In this experiment the optimal window size for FFT, given by MGSim is 4, whereas both Signature and Cache-based HLSim predict a slight improvement at 8 threads. Again both models predict the same optimal window size although again this is overestimated by a factor of 2. The gradual increase in execution time in MGSim after 4 threads is probably because of waiting for synchronisation on writes, which is not taken account of in both HLSim models.

7.6. IPC-Simulation Accuracy

Simulated instructions Per Cycle (IPC) is an indirect measure of efficiency in the Microgrid with its data flow scheduling as there is no busy waiting on synchronisation. For each core the IPC should be as close to the number of instructions the architecture is capable of issuing in each cycle. In the case of the Microgrid, with single issue, the IPC of each core should be as close to 1 as possible. However, for c cores, the overall IPC may be up to c, i.e. each core may issue 1 instruction per cycle. We can also measure the average IPC, i.e. sum the IPC of c cores and divide by c.

(a)(b)(c)(d)(e)(f)

Figure 9. Simulated time of LMK7 of size 99,000 using different window sizes in MGSim, Signature-based HLSim and Cache-based HLSim. (a) Simulated time on 2⁰ core; (b) Simulated time on 2¹ cores; (c) Simulated time on 2² cores; (d) Simulated time on 2³ cores; (e) Simulated time on 2⁴ cores; (f) Simulated time on 2⁵ cores.

(a)(b)(c)(d)(e)(f)

Figure 10. Simulation time of LMK7 using different window sizes in MGSim, Signature-based HLSim and Cache-based HLSim. (a) Simulation time on 2⁰ core; (b) Simulation time on 2¹ core; (c) Simulation time on 2² core; (d) Simulation time on 2³ core; (e) Simulation time on 2⁴ core; (f) Simulation time on 2⁵ core.

Figure 11. The effect of changing the window size on the execution of FFT of size 2⁸ and cores 2³ using MGSim and different levels of HLSim.

Figure 12. IPC across different number of simulated cores in selected applications using MGSim and different levels of HLSim. (a) IPC in MGSim; (b) IPC in One-IPC HLSim; (c) IPC in Signature-based HLSim; (d) IPC in Cache-based HLSim.

The IPC using different number of cores for MGSim and different levels of HLSim is shown in Figure 12 for a range of applications. These graphs show the IPC of different simulators individually for different number of cores. In MGSim instructions take longer time to complete e.g. floating point operations or memory operations take more than one cycles when there is no latency tolerance. There are other issues such as load balancing that reduce the IPC on more than one core. Therefore total instructions executed per cycle on average is lower than one. One-IPC HLSim executes all instructions as one instruction per cycle, therefore the IPC is one on different number of cores. In Signature-based HLSim and Cache-based HLSim, instructions are classified by latency and execution rate is adapted based on the number of active threads, therefore the IPC is lower than one.

We show the average IPC (averaged across different simulated cores) in MGSim and different levels of HLSim in Figure 13. One-IPC HLSim has 1 IPC all the time, as expected.
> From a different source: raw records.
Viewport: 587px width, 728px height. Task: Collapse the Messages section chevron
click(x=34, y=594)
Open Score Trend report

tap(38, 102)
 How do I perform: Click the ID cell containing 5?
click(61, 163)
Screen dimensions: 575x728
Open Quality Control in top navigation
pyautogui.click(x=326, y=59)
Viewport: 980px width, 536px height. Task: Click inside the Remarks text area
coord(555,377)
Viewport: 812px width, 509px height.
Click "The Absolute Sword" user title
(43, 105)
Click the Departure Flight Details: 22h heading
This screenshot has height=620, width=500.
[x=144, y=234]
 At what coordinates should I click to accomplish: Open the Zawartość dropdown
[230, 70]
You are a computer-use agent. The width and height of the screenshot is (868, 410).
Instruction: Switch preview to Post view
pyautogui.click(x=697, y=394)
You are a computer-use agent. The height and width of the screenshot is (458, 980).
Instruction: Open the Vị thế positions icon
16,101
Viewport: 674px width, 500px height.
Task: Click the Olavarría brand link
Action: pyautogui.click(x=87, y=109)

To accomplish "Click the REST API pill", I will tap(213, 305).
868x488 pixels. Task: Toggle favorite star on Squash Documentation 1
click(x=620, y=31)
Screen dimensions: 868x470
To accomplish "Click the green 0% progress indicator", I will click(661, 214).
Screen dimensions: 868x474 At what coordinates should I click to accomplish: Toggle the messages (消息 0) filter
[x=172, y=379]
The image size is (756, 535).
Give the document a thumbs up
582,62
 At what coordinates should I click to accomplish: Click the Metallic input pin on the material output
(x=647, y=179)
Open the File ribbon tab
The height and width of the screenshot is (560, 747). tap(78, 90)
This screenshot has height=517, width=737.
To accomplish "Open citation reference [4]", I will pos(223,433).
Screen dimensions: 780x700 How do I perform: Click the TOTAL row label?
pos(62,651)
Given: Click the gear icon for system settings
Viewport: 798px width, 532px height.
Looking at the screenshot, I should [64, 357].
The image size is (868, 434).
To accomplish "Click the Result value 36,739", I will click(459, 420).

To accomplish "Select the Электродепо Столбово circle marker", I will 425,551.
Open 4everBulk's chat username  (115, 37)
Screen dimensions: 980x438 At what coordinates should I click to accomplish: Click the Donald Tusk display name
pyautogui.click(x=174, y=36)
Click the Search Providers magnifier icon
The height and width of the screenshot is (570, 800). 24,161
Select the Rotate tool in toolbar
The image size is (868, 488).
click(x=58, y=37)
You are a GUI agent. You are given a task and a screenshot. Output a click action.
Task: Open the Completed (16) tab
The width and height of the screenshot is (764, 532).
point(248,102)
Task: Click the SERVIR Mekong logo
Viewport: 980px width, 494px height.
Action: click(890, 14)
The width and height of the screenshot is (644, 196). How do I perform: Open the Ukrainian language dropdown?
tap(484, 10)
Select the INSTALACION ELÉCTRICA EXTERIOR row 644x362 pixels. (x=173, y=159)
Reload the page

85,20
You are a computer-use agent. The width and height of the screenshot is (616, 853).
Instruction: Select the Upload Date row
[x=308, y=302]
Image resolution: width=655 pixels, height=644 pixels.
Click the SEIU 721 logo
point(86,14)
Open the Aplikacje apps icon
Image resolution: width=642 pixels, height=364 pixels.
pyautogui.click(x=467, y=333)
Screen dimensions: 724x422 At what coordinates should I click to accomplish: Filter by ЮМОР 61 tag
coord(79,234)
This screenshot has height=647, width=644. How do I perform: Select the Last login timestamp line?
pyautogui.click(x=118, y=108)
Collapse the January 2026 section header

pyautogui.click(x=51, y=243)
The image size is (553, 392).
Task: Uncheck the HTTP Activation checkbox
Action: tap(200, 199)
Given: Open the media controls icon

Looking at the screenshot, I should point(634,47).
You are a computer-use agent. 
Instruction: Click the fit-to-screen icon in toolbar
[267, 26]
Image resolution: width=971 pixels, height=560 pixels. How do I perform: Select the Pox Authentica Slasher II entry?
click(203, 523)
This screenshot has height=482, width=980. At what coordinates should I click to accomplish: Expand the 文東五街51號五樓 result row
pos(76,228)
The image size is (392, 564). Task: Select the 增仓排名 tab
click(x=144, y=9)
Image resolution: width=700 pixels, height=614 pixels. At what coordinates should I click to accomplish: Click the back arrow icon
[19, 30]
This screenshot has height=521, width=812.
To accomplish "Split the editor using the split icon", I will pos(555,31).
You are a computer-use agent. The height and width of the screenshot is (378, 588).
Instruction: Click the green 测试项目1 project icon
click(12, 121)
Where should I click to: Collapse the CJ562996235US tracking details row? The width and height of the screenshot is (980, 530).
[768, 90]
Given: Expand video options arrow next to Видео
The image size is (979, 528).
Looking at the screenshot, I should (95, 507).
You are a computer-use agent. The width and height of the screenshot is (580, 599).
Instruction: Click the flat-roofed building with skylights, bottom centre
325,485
In Gol (Grids), FFT, LMK7 and Mandelbrot, the IPC of Cache-based HLSim is closer to MGSim. This shows the relative accuracy of Cache- based HLSim compared to Signature-based HLSim.

In some applications MGSim is efficient in others not, because of the pressure on memory and load balancing. The IPC in HLSim depends on the abstraction over the detailed instruction execution in MGSim. We see that the IPC of different levels of HLSim is not uniform across all the applications, when compared to the IPC achieved in MGSim. We can rely on instruction counting in HLSim, but their abstraction and the dynamic adaptation depends on the distribution of instructions and the state of the system. Therefore the IPC will not be fixed in comparison to MGSim. We can see this direct comparison in computing the percentage error of different levels of HLSim to MGSim and this is shown in Table 1. In GOL (Torus) and Mandelbrot, One-IPC HLSim has less percent error in comparison to Signature-based HLSim and Cache-based HLSim. Signature-based HLSim is more accurate compared to Cache-based HLSim in Gol(Torus), MatrixMultiply and Smooth. In the other applications Cache-based HLSim has less percentage error than any other level of the HLSim.

7.7. IPS-Simulation Speed

Instructions per second (IPS) is used to measure the basic performance of an architecture. It is an interesting measure in simulation as we can use it to measure the simulated instructions per second using a known contem-

Figure 13. Average IPC of different cores in MGSim and different levels of HLSim.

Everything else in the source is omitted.